** start **

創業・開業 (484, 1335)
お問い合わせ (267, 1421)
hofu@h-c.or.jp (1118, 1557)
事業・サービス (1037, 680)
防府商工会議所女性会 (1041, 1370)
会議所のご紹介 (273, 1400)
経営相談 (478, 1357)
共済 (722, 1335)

** end **

_Work required_.
Can you revise the records above so that "お問い合わせ" becomes "お問合せ", with everything else left as is?

_Correct response_.
創業・開業 (484, 1335)
お問合せ (267, 1421)
hofu@h-c.or.jp (1118, 1557)
事業・サービス (1037, 680)
防府商工会議所女性会 (1041, 1370)
会議所のご紹介 (273, 1400)
経営相談 (478, 1357)
共済 (722, 1335)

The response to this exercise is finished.